**REQUISITOS:**
(a) Resuma em duas frases o texto sobre parcerias de pesquisa.
(b) Responda com base no texto sobre parcerias de pesquisa:
(i) Quantos países participam do projeto Dune?
(ii) Quanto o BNDES financia no BRS Aqua?
(iii) Qual é o peixe nativo mais cultivado, segundo o texto?
(c) Repita, sem mudar nada, o trecho do texto sobre parcerias de pesquisa que vai de "A Arapuca, como" até "colaborações são feitas?", incluindo os dois.

**TRECHO DO TEXTO:**
Por Bianca Bosso e Rafael Revadam
Apesar das dificuldades, é cada vez mais frequente que pesquisadores e grupos de pesquisa brasileiros estabeleçam parcerias em projetos de cooperação e colaboração, inclusive internacionais.
Como uma caixa retangular, branca, com um filtro, uma película química e um par de pequenos sensores – cada um deles de 6 milímetros – consegue contribuir para o desenvolvimento científico e tecnológico mundial? A resposta vem sendo desenvolvida por pesquisadores da Unicamp desde 2016, em um projeto de cooperação internacional chamado Dune, que une esforços de quase mil pesquisadores, de 31 países, para descobrir novas propriedades dos neutrinos. Essa caixinha pode ser determinante para desvendar, por exemplo, como se dá a formação de um buraco negro, ou até como se deu o início do universo.
A Arapuca, como foi batizada, é a contribuição dos pesquisadores . Devido às dimensões do projeto, as parcerias possibilitam uma grande equipe multidisciplinar, unindo conhecimento, visões e tecnologias distintas a fim de maximizar os resultados.
Assim como o Dune, projetos que unem centenas (ou até milhares) de pesquisadores em prol de um objetivo em comum são uma tendência. Três dos grandes avanços científicos desse século, como a descoberta do bóson de Higgs e das ondas gravitacionais, e a obtenção da primeira imagem de um buraco negro são frutos de grandes projetos de cooperação internacional. E como essas grandes colaborações são feitas?
“Uma parceria deve ser fechada por questões complementares, em que todos os lados ganhem e a sociedade seja a grande beneficiada”, explica a pesquisadora Lícia Lundstedt, da Empresa Brasileira de Pesquisa Agropecuária, a Embrapa. Lícia é a líder do maior projeto de aquicultura do país, o BRS Aqua, que busca desenvolver tecnologias para produção e sustentabilidade do pescado nacional.
Em números, o BRS Aqua movimentará R$ 57 milhões. Os recursos financeiros vêm de três parceiros: R$ 45 milhões são financiados pelo Banco Nacional de Desenvolvimento Econômico e Social (BNDES), por meio de seu fundo tecnológico (Funtec); R$ 6 milhões são originários da Secretaria de Aquicultura e Pesca, atrelada ao Ministério da Agricultura, Pecuária e Abastecimento (Mapa); e outros R$ 6 milhões vêm da própria Embrapa. Com duração aproximada de 48 meses, o projeto envolve 22 unidades da Embrapa e 270 empregados diretos, além de parcerias públicas e privadas. “Nós começamos o projeto em agosto de 2017 e ele seguirá até julho de 2021. Existe a possibilidade de termos um aditivo de tempo, mas sem um aditivo de recursos”, detalha Lícia.
Esse estudo é direcionado a quatro espécies: tilápia, o peixe mais cultivado no Brasil; tambaqui, o nativo mais cultivado; bijupirá, espécie que se apresenta como alternativa na produção nacional; e camarão marinho, presente em abundância na região Nordeste. Os desafios principais do projeto são refinar tecnologias para tilápia e camarão marinho, desenvolver inovações para tambaqui e criar infraestrutura voltada para ações efetivas de pesquisa com o bijupirá.

**REGISTROS:**
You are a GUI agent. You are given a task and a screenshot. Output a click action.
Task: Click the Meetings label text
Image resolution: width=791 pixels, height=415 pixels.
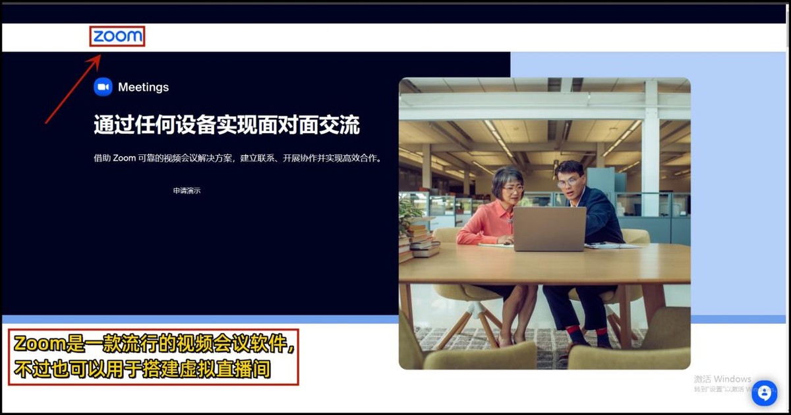click(142, 87)
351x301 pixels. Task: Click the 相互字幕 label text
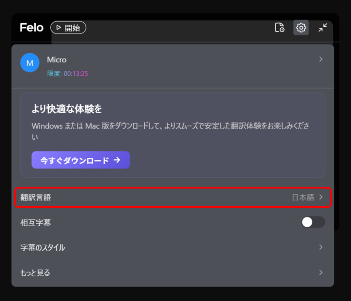tap(36, 223)
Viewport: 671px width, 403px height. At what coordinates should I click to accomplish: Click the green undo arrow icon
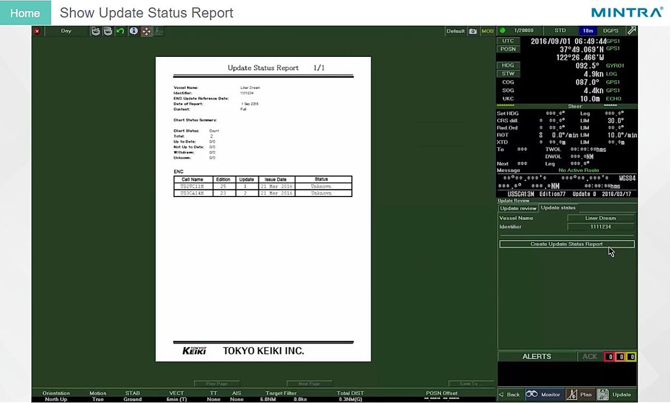pos(120,31)
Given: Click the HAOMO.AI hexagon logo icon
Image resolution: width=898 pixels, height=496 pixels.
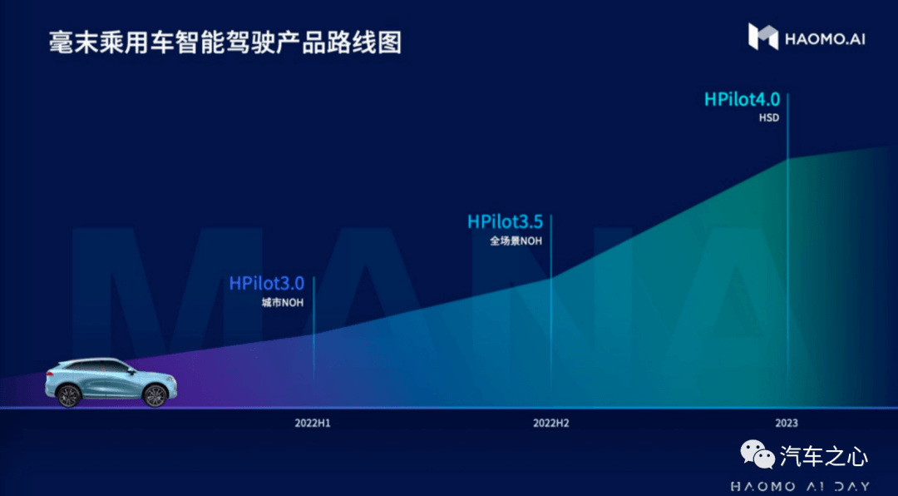Looking at the screenshot, I should tap(762, 37).
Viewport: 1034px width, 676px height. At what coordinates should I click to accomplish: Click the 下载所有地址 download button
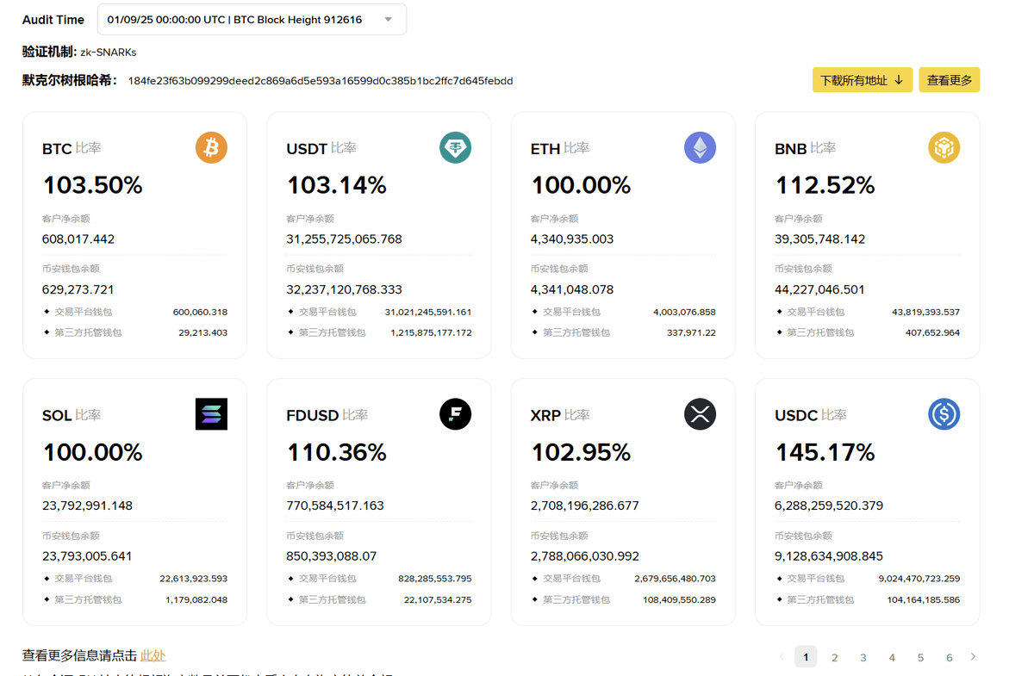point(862,80)
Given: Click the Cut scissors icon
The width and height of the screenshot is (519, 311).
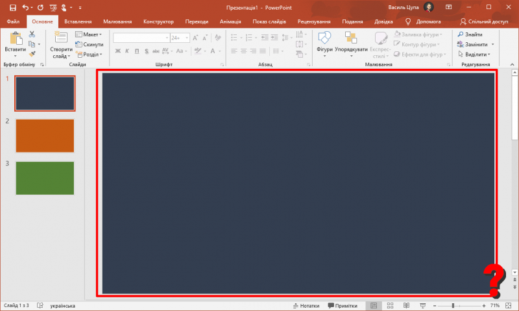Looking at the screenshot, I should tap(32, 34).
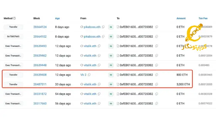Copy recipient address in the 3,000 ETH row
This screenshot has width=216, height=121.
pyautogui.click(x=157, y=84)
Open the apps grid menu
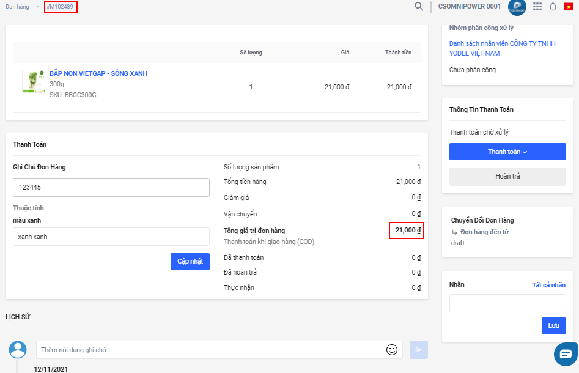 pos(537,7)
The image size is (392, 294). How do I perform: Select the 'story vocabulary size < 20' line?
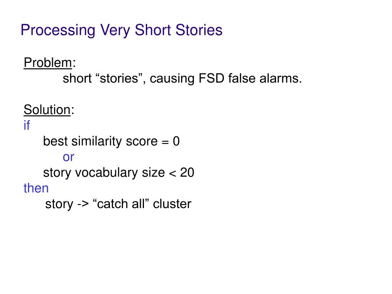tap(119, 173)
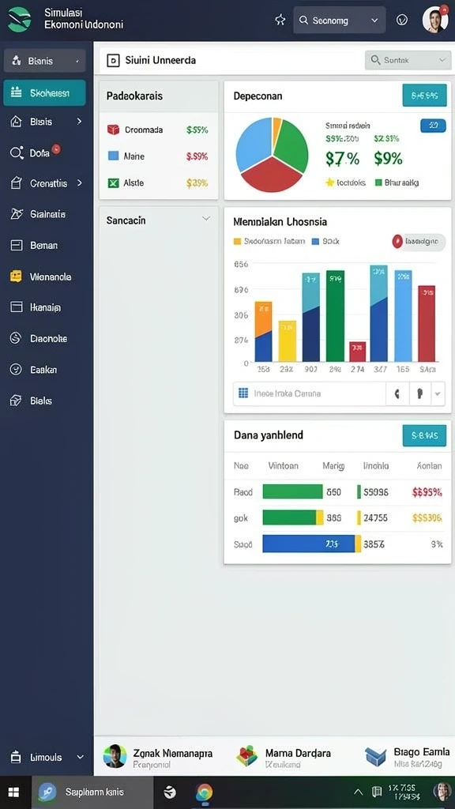This screenshot has width=455, height=809.
Task: Expand the Sancacin panel chevron
Action: pyautogui.click(x=206, y=219)

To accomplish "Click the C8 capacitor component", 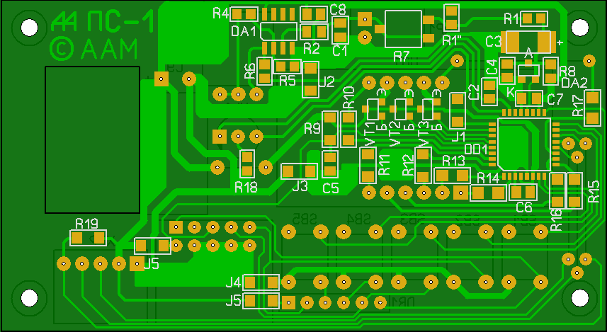I will pos(314,14).
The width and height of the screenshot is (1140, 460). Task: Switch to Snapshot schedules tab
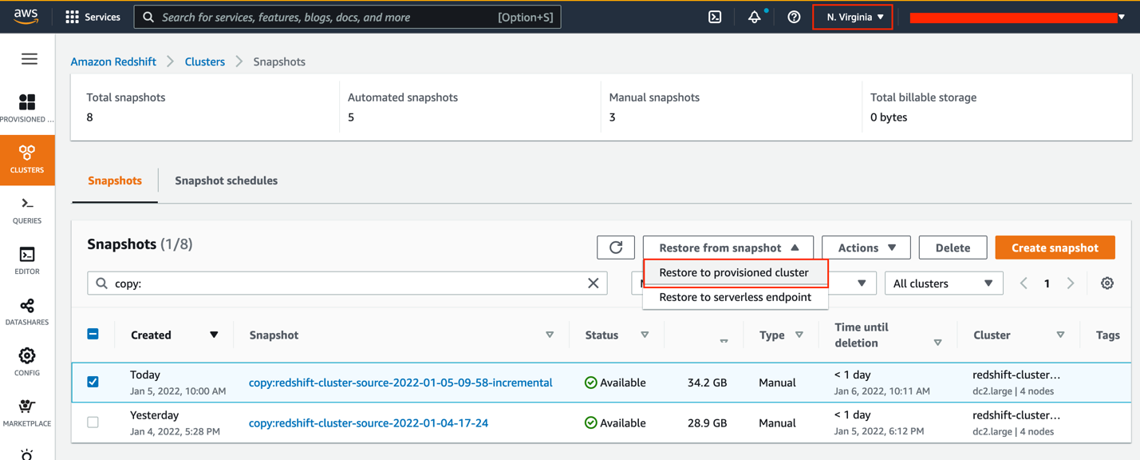tap(226, 180)
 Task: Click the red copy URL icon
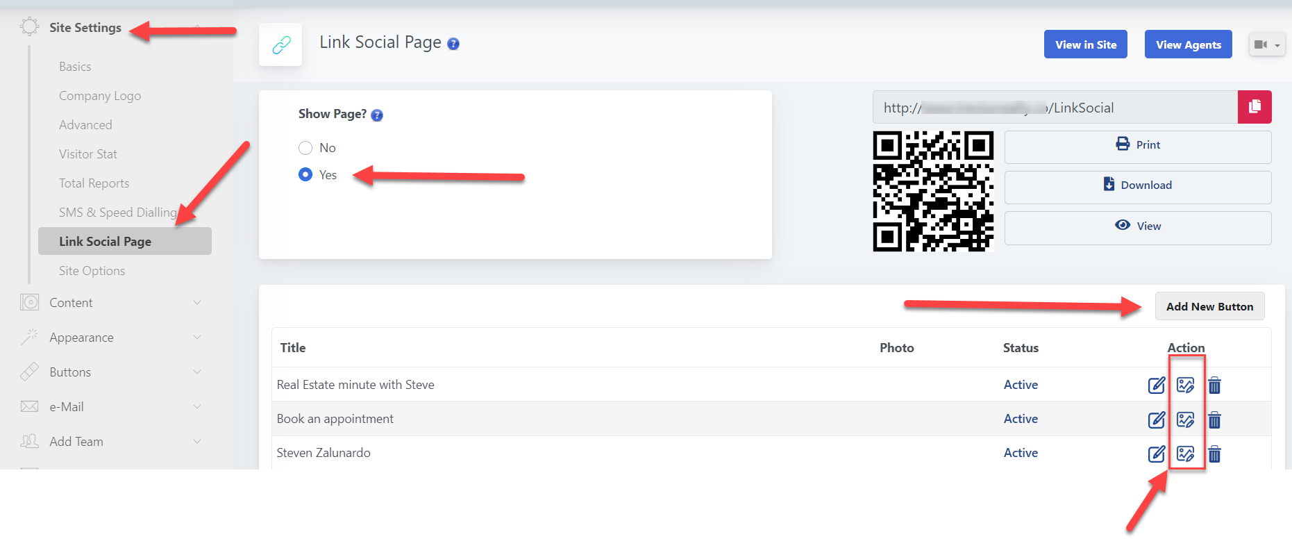click(x=1254, y=107)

**RESPOSTAS DAS TAREFAS:**
(a) Pesquisadores brasileiros fazem cada vez mais parcerias em projetos de cooperação, como o Dune, que reúne quase mil pesquisadores de 31 países para estudar os neutrinos e conta com a Arapuca, uma pequena caixa desenvolvida por pesquisadores da Unicamp desde 2016. Outro exemplo é o BRS Aqua, o maior projeto de aquicultura do país, liderado por Lícia Lundstedt, da Embrapa, que movimentará R$ 57 milhões e é voltado a quatro espécies, entre elas a tilápia e o camarão marinho.

(b)
(i) 31 países.
(ii) R$ 45 milhões.
(iii) O tambaqui.

(c)
A Arapuca, como foi batizada, é a contribuição dos pesquisadores . Devido às dimensões do projeto, as parcerias possibilitam uma grande equipe multidisciplinar, unindo conhecimento, visões e tecnologias distintas a fim de maximizar os resultados.
Assim como o Dune, projetos que unem centenas (ou até milhares) de pesquisadores em prol de um objetivo em comum são uma tendência. Três dos grandes avanços científicos desse século, como a descoberta do bóson de Higgs e das ondas gravitacionais, e a obtenção da primeira imagem de um buraco negro são frutos de grandes projetos de cooperação internacional. E como essas grandes colaborações são feitas?